Auch in Biobetrieben gebe es viel zu oft Missstände. Eine Alternative sind sie zumindest für Martin nicht. »Der Begriff Bio verspricht viel, was er nicht hält«, meint er. Weil die Tiere dennoch litten und schon der immense Ressourcenverbrauch gegen Fleischkonsum spreche, kämpft Martin dafür, das System der Tierhaltung zu überwinden und nicht nur zu reformieren. Ein Schlüssel dazu seien die Konsumenten, die BerTA und ARIWA mit ihrer Kundgebung vor den Toren der Grünen Woche direkt anspricht.

Martin befürchtet, beim weltweit steigenden Hunger auf Fleisch und andere tierische Produkte könnte es eines Tages zum Krieg um die begrenzten und knapper werdenden Flächen für die Landwirtschaft kommen. Opfer seien letztlich nicht nur die Tiere, sondern auch der Mensch.

Diese bisher zu wenig beachtete Feststellung könnte der Link sein, der Tierrechtler wie Martin und die Demonstrierenden bei »Wir haben es satt« schließlich doch verbindet. Letztlich ist der Protest eben nicht nur auf Fragen nach der Zukunft von Landwirtschaft und Tierhaltung begrenzt. Als Klimaaktivisten der Initiative »Ende Gelände« entlang der Demoroute auf das Dach eines noch im Bau befindlichen Bürohauses steigen und ein Protestbanner entrollen, bejubeln die Protestierenden die Klettertour genauso laut mit Beifall wie die Botschaft selbst. »Grünkohl statt Braunkohle« lautet die Forderung, die auch Grüne-Jugend-Sprecherin Lang als Beleg dafür sieht, dass sich besonders die junge Generation der Protestbewegung klar darüber ist, dass sich Themen wie Landwirtschaft, Ernährung und Klimaschutz nicht voneinander getrennt betrachten lassen.

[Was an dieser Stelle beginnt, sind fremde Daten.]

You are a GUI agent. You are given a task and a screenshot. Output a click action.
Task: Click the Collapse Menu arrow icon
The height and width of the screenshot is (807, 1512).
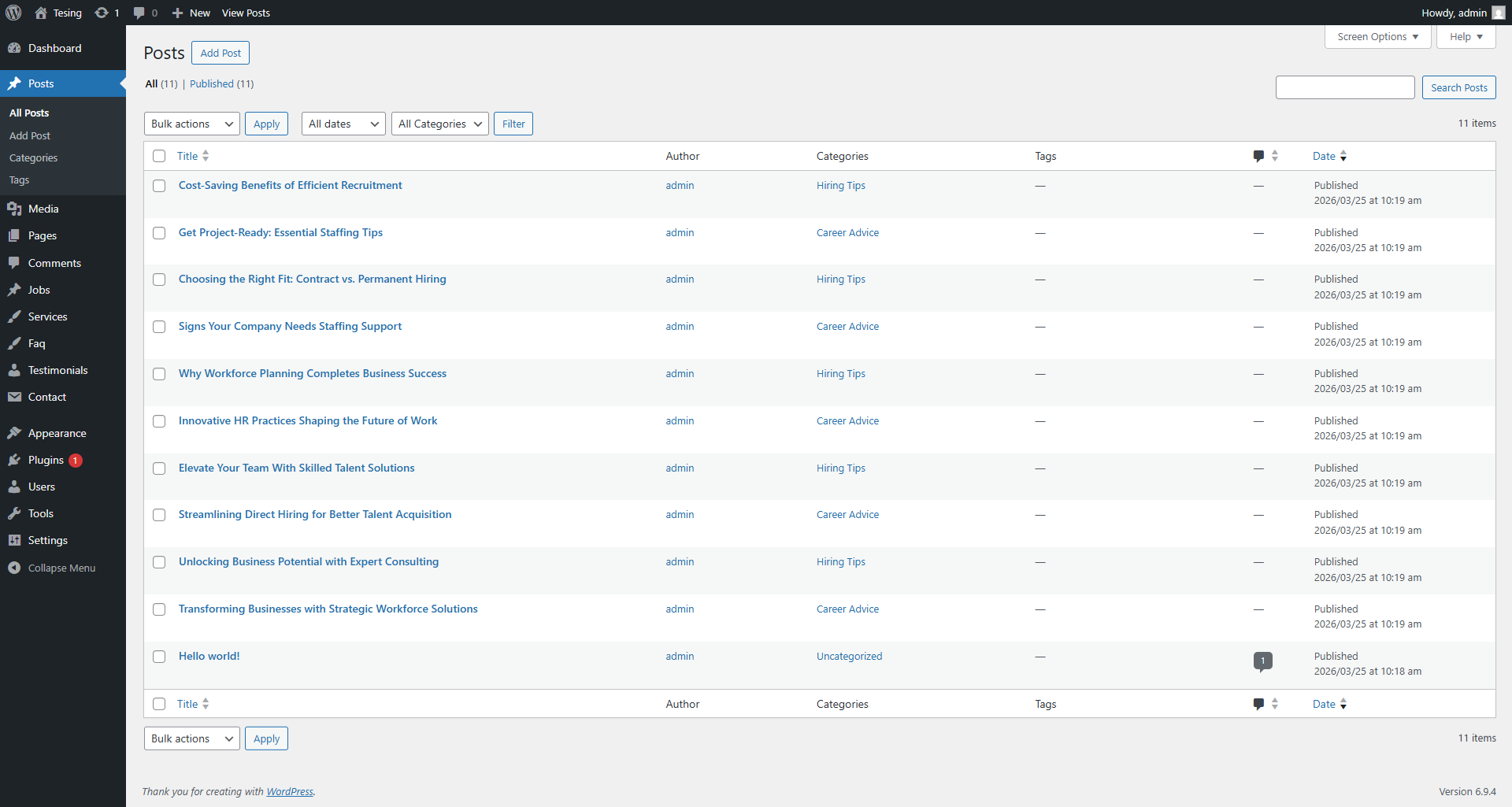coord(14,568)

Ole Plogstedt, Hamburger Fernsehkoch und inzwischen auch durch die G20-Proteste im vergangenen Jahr als linker Aktivist bekannt, fügt der Debatte noch eine weitere Dimension hinzu. Es sei absolut zu begrüßen, wenn Menschen Biolebensmittel und fair gehandelte Produkte kaufen, erklärt Plogstedt. Doch dabei dürfe man niemals jene vergessen, die sich solch ein Konsumverhalten nicht leisten können. Nicht nur beim Verbraucher sei die Verantwortung zu suchen - »der Fehler steckt im System«.